> What is being asked
Please arrange the data between the lines holding "Viewport: 1491px width, 740px" and "Looking at the", inclusive, as a JSON list of strings with one string per line, omitting blank lines. Leave the pictures out.

** Start Record excerpts **

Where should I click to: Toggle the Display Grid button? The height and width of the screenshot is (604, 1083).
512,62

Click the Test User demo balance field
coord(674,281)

** End Record excerpts **
** Start Record excerpts **

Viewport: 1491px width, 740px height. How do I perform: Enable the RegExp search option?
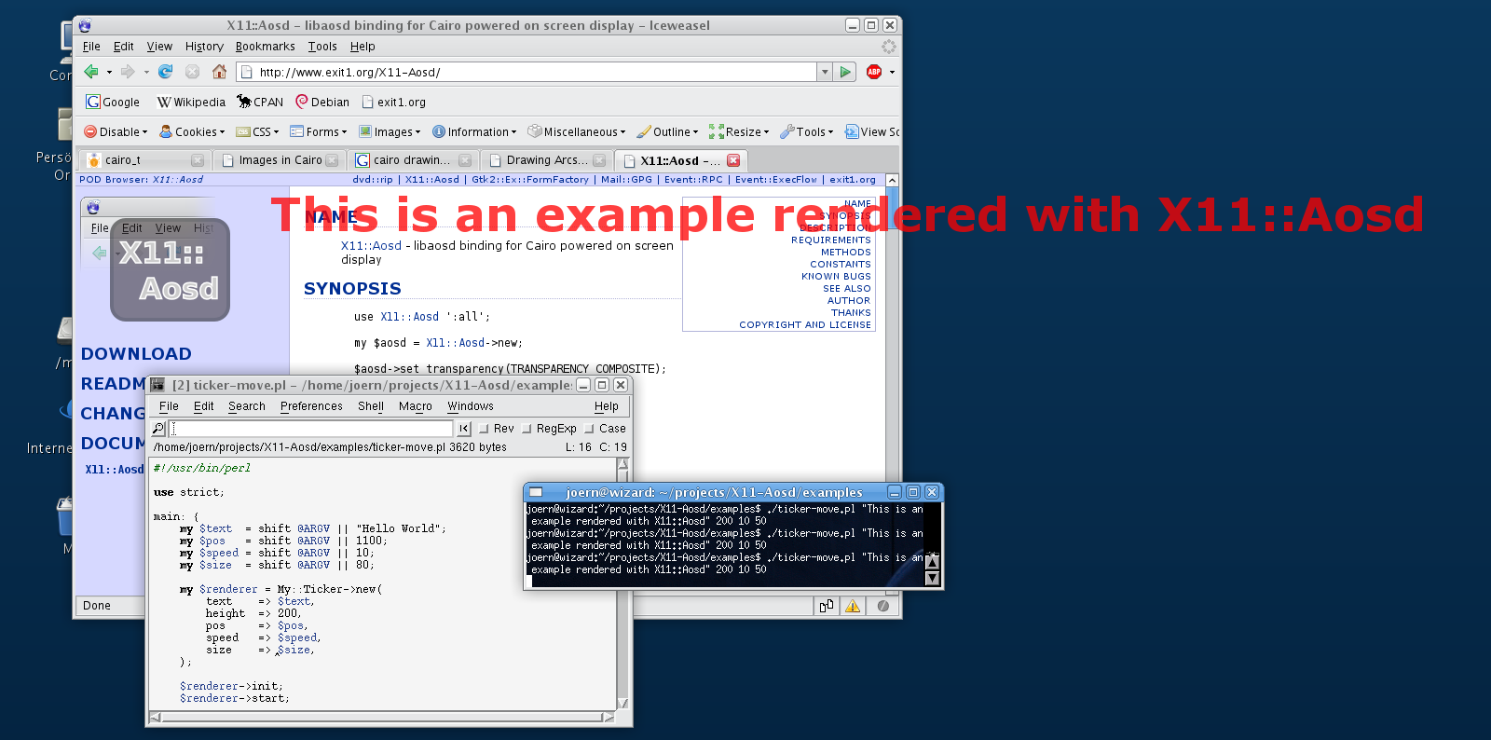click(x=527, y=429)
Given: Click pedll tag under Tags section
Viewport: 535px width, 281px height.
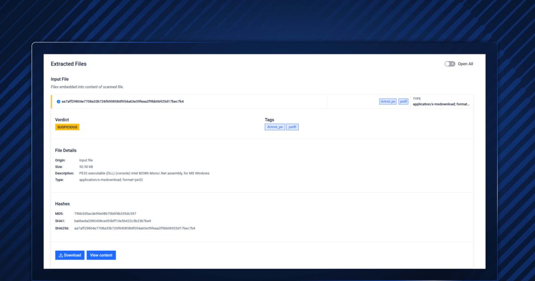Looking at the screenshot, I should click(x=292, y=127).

** End Record excerpts **
** Start Record excerpts **

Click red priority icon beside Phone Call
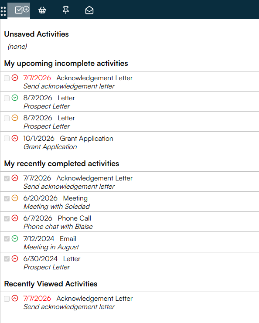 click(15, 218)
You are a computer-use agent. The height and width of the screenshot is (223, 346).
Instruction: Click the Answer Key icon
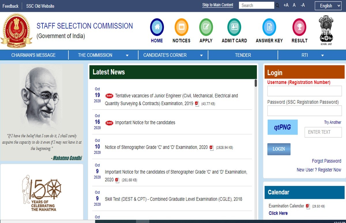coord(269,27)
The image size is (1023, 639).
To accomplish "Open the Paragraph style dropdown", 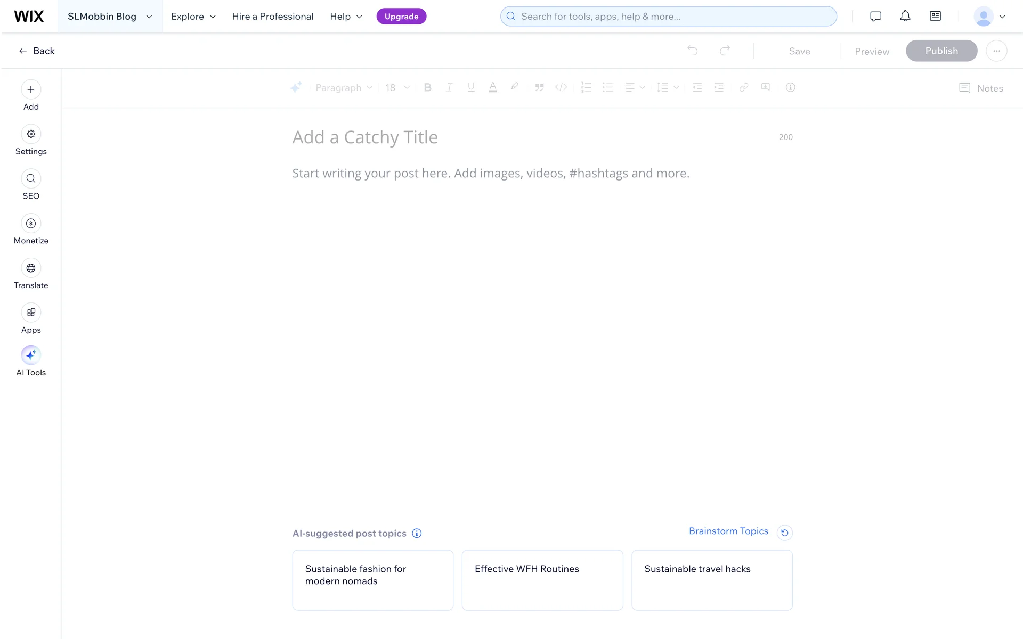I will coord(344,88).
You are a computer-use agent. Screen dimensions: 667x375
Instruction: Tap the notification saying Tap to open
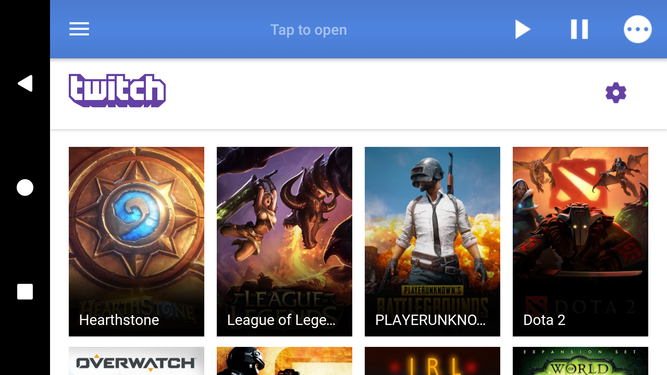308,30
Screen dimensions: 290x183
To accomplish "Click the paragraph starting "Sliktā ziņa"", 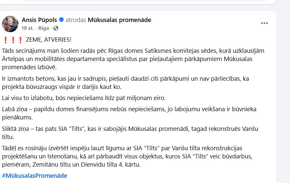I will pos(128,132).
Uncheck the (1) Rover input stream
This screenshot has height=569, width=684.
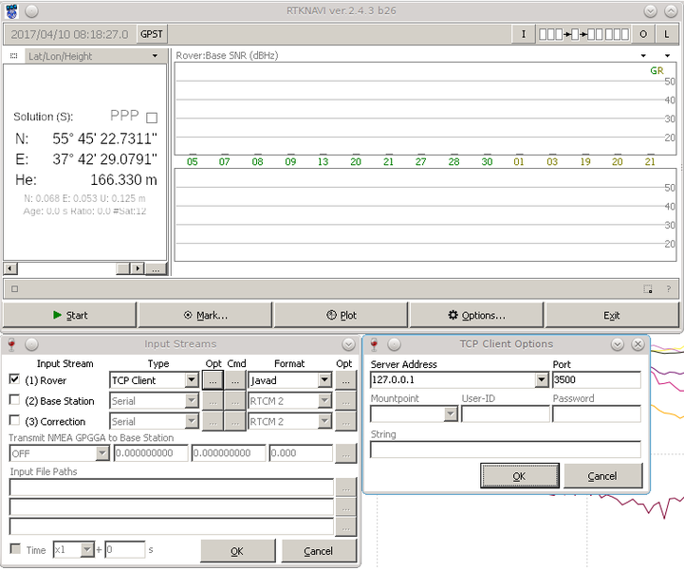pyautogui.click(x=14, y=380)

** End Record excerpts **

> Output for this exercise
[
  "Viewport: 1491px width, 740px height. How do I perform: Enable the RegExp search option?",
  "click(x=527, y=429)",
  "Given: Click pedll tag under Tags section",
  "Viewport: 535px width, 281px height.",
  "Looking at the screenshot, I should click(x=292, y=127)."
]